Muslims continue to face harassment not only in Gujarat but rest of India too. “The imposition of a singular identity is a big struggle for Indian Muslims, more so over the years, when they are being asked questions like are you an Indian first or a Muslim first?”

Affirming her faith in Indian culture and ethos she said, “Indian fabric is very secular and therefore despite 2002 carnage we have a more centrist party and not a right wing party at the national level.” She said she firmly believed that Narendra Modi will not be a Prime Ministerial candidate for the 2014 elections.

Nandita Das at MIT on Oct 26, 2011

“Firaaq,” released in 2008, is directorial debut of Nandita Das. It has won a number of national and international awards. Das said “Firaaq” is not just about Gujarat but has a universal theme and that’s why audience the world over has been able to connect and move by the stories depicted in the film.

The movie follows five main stories taking place within a period of 24 hours about a month after the Gujarat genocide. Das said this is the most crucial time when all appears to be calm and peaceful but this is a very dangerous period because we think everything is normal now. “You just have to go to certain places in the city and you will know that scars are so deep that they have not healed though everyone else in the city seemed to be talking about development and progress.”

Answering a question she said that one has to remain optimistic and she is optimistically optimistic.
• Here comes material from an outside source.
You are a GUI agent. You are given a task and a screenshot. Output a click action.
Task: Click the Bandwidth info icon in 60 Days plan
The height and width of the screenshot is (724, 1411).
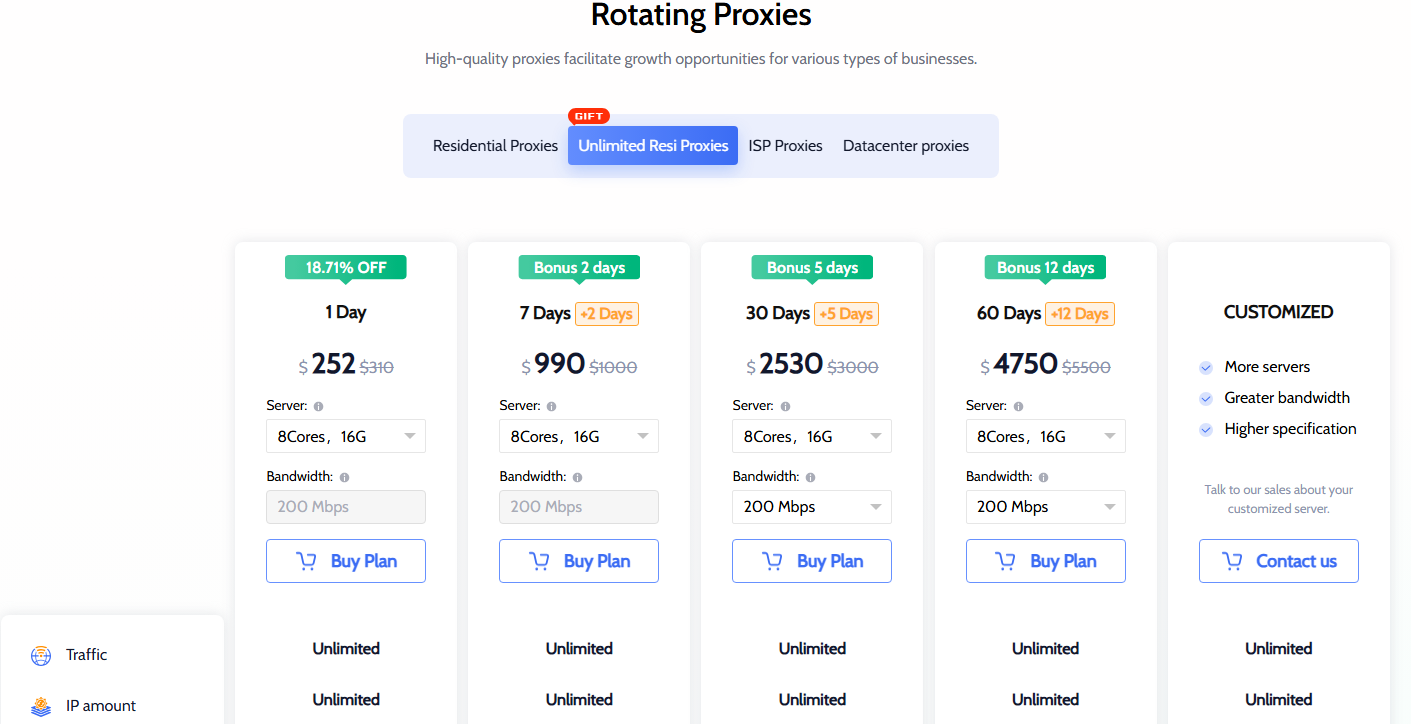pos(1044,478)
When asked how has the nature of communal riots has changed over the years in India, Das said that it is incorrect to call many of these violent incidents as riots e.g. 1984 anti-Sikh violence was not riots but a pogrom . “Increasing, violence with the sanction of the state is happening which is much more dangerous than violence between two communities. “

In the end she said we all struggle on “how do we make human life and human suffering more at the center of things as opposed to the notion of “development” “?

Nandita Das is in the US on the invitation of International Women’s Forum (IWF). She will be inducted into IWF’s Wall of Fame on Friday.